Comparison of antigen- and RT-PCR-based testing strategies for detection of SARS-CoV-2 in two high-exposure settings

Abstract

Surveillance testing for infectious disease is an important tool to combat disease transmission at the population level. During the SARS-CoV-2 pandemic, RT-PCR tests have been considered the gold standard due to their high sensitivity and specificity. However, RT-PCR tests for SARS-CoV-2 have been shown to return positive results when performed to individuals who are past the infectious stage of the disease. Meanwhile, antigen-based tests are often treated as a less accurate substitute for RT-PCR, however, new evidence suggests they may better reflect infectiousness. Consequently, the two test types may each be most optimally deployed in different settings. Here, we present an epidemiological model with surveillance testing and coordinated isolation in two congregate living settings (a nursing home and a university dormitory system) that considers test metrics with respect to viral culture, a proxy for infectiousness. Simulations show that antigen-based surveillance testing coupled with isolation greatly reduces disease burden and carries a lower economic cost than RT-PCR-based strategies. Antigen and RT-PCR tests perform different functions toward the goal of reducing infectious disease burden and should be used accordingly.

Fig 1. Schematic of the COVID-19 epidemiologic model.

Individuals in the population start as susceptible (S) and become exposed (E) at a rate β. Exposed individuals become infectious (I) at a rate σ, and recover (R) at a rate γ. Simultaneously, surveillance testing occurs at a rate proportional to the population make up, and individuals awaiting test results are in a “leaky” quarantine. Tested susceptibles (T_S) can become exposed (T_E), then infectious (T_I), and can infect susceptibles (both S and T_S). Since tested infectious individuals (T_I) are quarantining, their infectiousness is reduced by a factor q. Likewise, since tested susceptibles (T_S), are also quarantining, their susceptibility is reduced by a factor q. Individuals who test positive are isolated (Q). We assume isolation is perfect, and thus individuals can only progress through their disease process (Q_E -> Q_I -> Q_R); susceptibles who are isolated cannot become infected and infected individuals who are isolated cannot cause infections. After the isolation period is over (14 days in the standard condition), individuals are returned to the general population, retaining their current disease state. Antigen and RT-PCR tests have a specified positive (ϕ_e) and negative percent agreement (ϕ_p) with viral culture (see text). ϕ_a is 0.0001, representing imperfect test specificity. Note that we use positive percent agreement for tests of infectious individuals (I) and negative percent agreement for both exposed (E) and recovered (R) individuals, as it has been shown that RT-PCR may detect infection among individuals who are no longer infectious [19]. Here, the color and line-type of the arrows indicate whether or not the test was “correct” or “incorrect” with respect to infectiousness, with dotted lines indicating incorrect test results (i.e., false negative or false positive), red lines indicating a positive test, blue lines indicating a negative test, black lines indicating that no test result was returned.

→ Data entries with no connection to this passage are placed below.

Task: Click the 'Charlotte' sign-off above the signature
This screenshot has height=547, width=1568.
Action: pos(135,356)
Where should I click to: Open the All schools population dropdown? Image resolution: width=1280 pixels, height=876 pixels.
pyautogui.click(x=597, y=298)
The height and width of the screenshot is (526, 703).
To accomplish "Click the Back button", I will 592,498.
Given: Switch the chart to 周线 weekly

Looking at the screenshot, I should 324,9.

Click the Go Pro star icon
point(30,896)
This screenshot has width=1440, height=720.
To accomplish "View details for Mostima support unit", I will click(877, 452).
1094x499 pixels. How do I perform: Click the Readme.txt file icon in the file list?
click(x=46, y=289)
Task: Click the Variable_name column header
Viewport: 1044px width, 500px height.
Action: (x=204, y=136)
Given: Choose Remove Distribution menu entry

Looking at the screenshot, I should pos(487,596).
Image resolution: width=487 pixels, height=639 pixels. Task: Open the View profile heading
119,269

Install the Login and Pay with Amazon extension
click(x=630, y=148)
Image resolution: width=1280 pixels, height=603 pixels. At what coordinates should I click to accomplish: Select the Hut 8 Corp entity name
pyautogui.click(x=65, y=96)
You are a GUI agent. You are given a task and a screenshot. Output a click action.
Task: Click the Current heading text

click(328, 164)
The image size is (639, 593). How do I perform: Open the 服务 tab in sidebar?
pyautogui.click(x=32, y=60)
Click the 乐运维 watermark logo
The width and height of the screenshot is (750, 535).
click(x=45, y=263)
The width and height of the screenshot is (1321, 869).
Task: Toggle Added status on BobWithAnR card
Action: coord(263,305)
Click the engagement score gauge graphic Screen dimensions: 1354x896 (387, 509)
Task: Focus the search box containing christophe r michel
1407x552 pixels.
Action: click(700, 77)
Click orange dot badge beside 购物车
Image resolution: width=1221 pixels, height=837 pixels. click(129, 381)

Fig 2. Epidemic curves showing infections over time in the nursing home (left) and residence hall (right) group living settings and at 2% and 10% daily surveillance testing.

Higher levels of testing reduce infections. Different test strategies perform similarly. Line color indicates testing strategy. Curves for ‘antigen’ and ‘retest negative symptomatic PCR’ strategies are largely overlapping in every panel.

Fig 3. Percent infections averted for different testing strategies at different daily surveillance testing percentages.

Red = 10%, green = 5%, blue = 2%, black = 1% daily surveillance testing. Filled circles show means, whiskers show 95% CI. Text labels indicate values of upper and lower 95% confidence interval bounds.